Problem to solve: Retype the lines below exactly, from the one that contains "Open the TypeScript version selector v4.7.4" through the last, and leave every picture out.

[Collected data]
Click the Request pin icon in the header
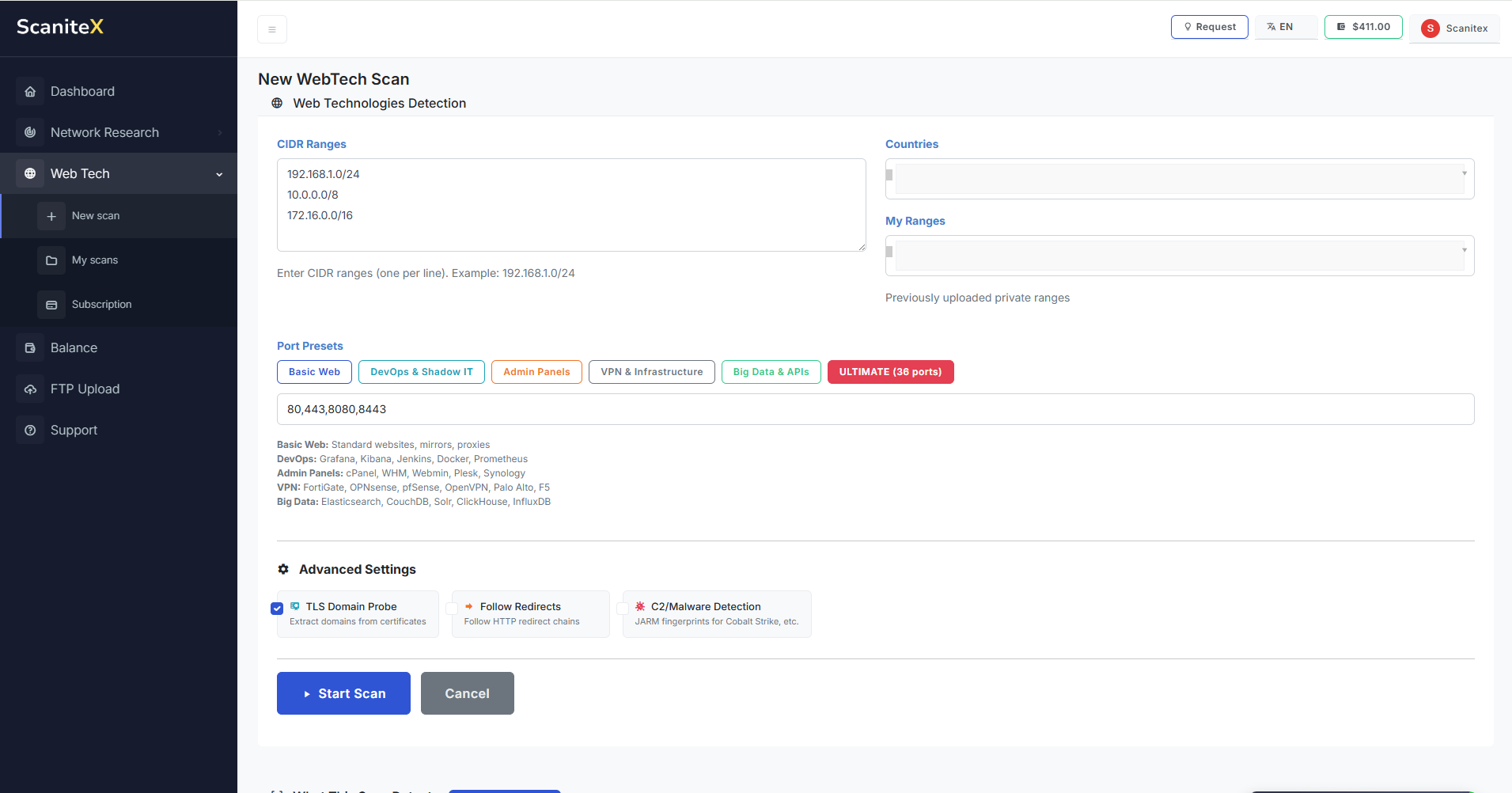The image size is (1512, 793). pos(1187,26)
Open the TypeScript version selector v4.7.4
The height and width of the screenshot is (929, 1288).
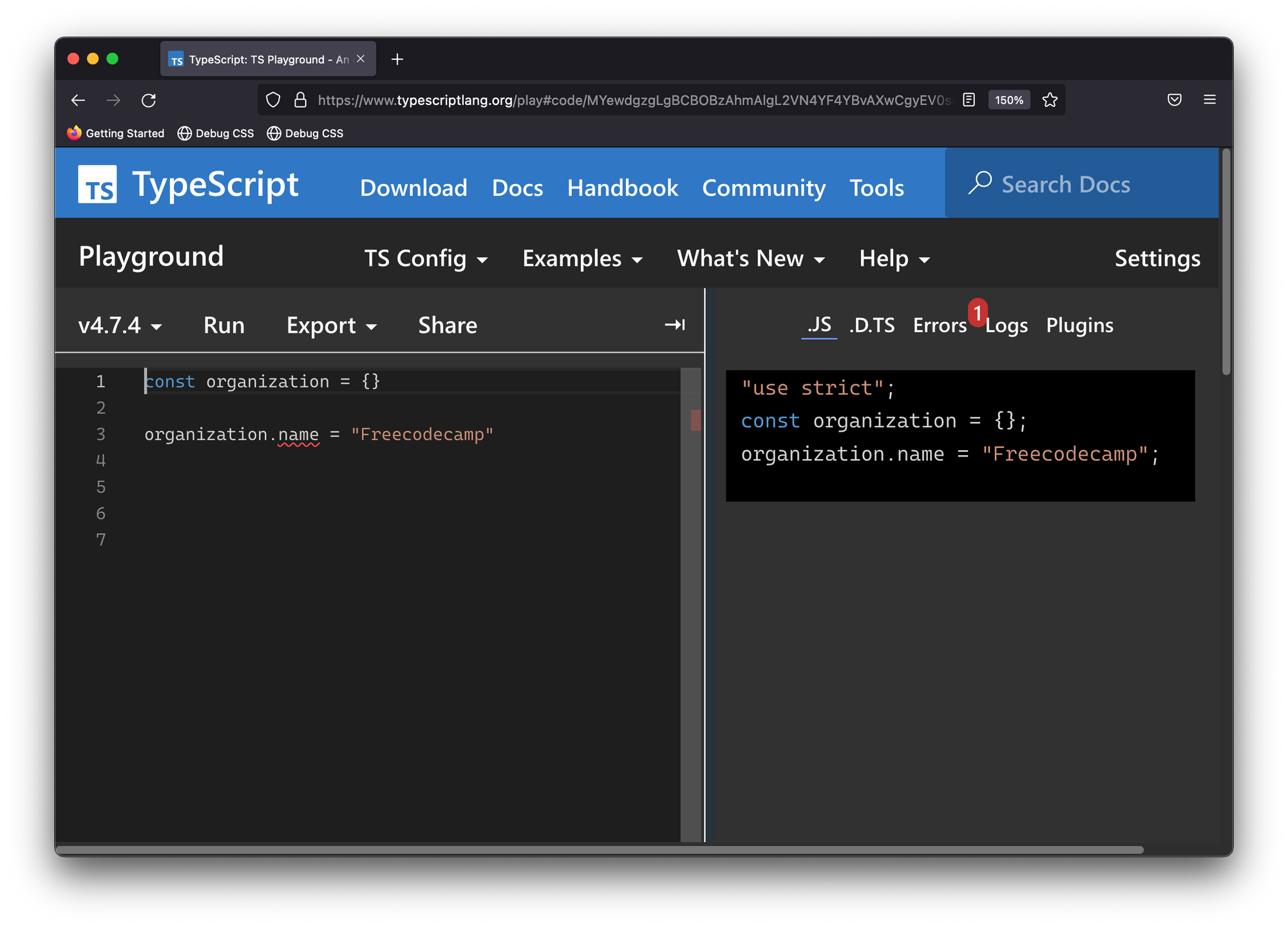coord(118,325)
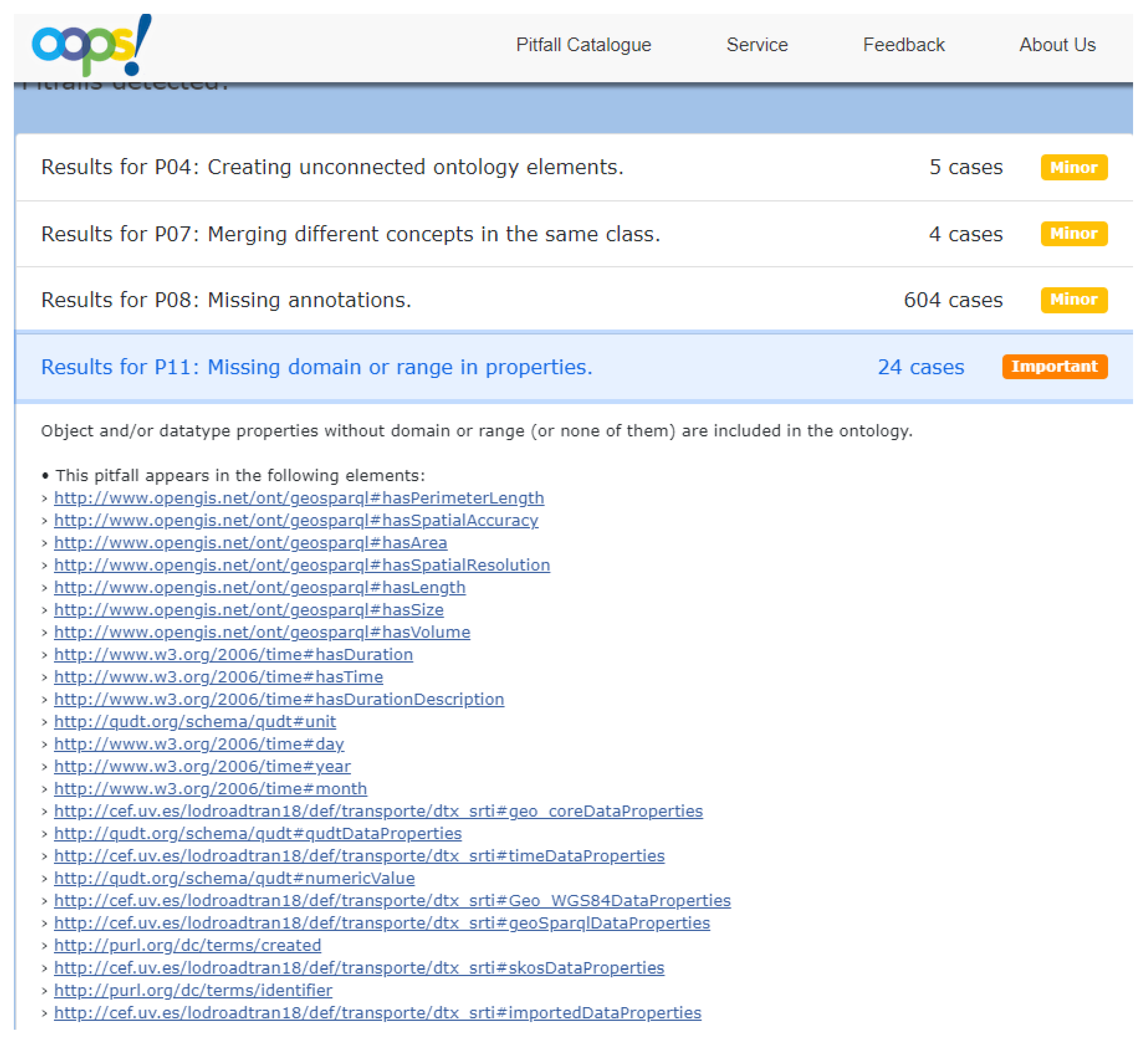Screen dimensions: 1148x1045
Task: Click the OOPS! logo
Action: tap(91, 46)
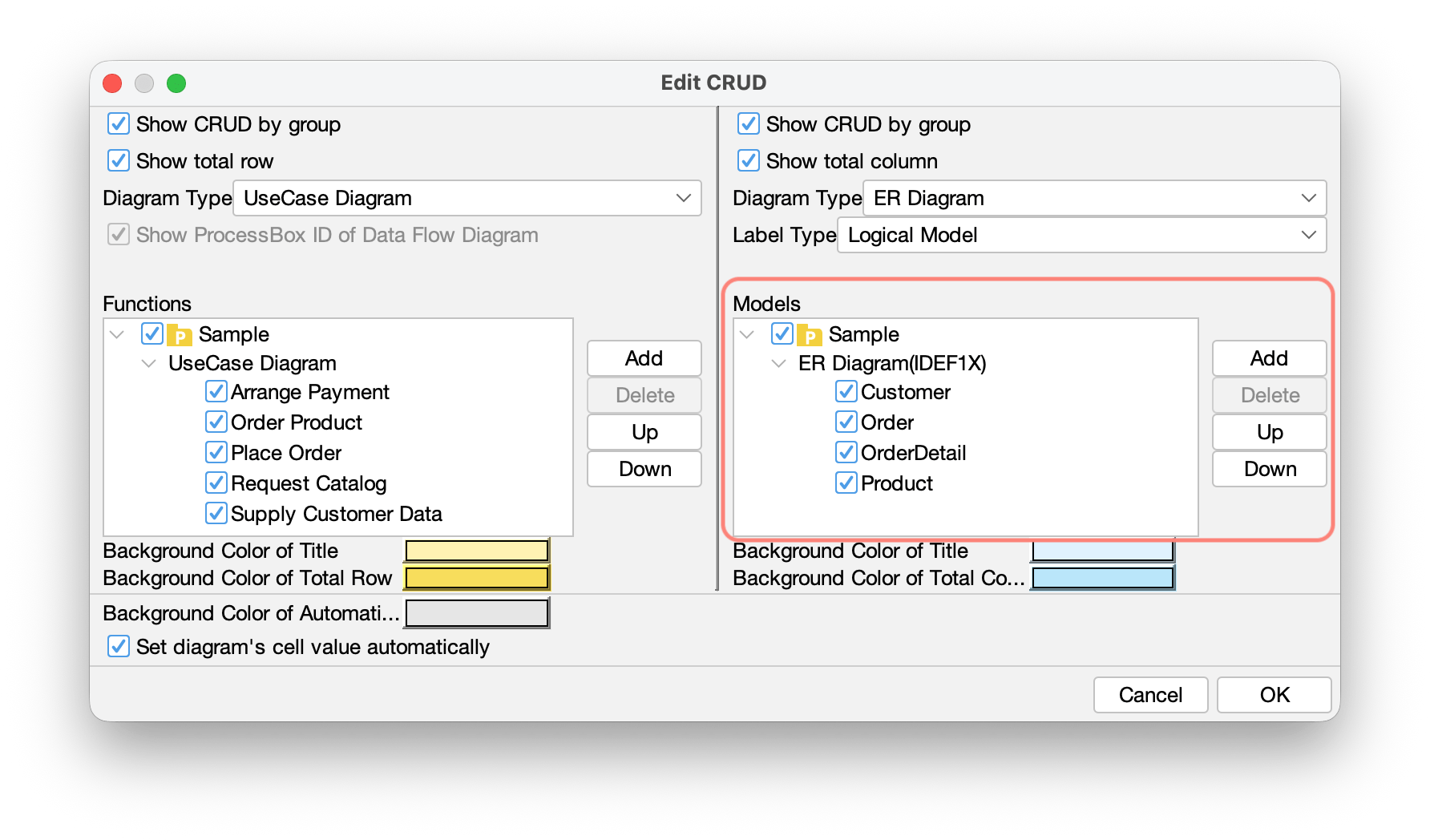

Expected output:
Open the TypeScript version selector v4.7.4
The height and width of the screenshot is (929, 1288).
coord(118,325)
Screen dimensions: 1148x1045
Task: Click the OOPS! logo
Action: tap(91, 46)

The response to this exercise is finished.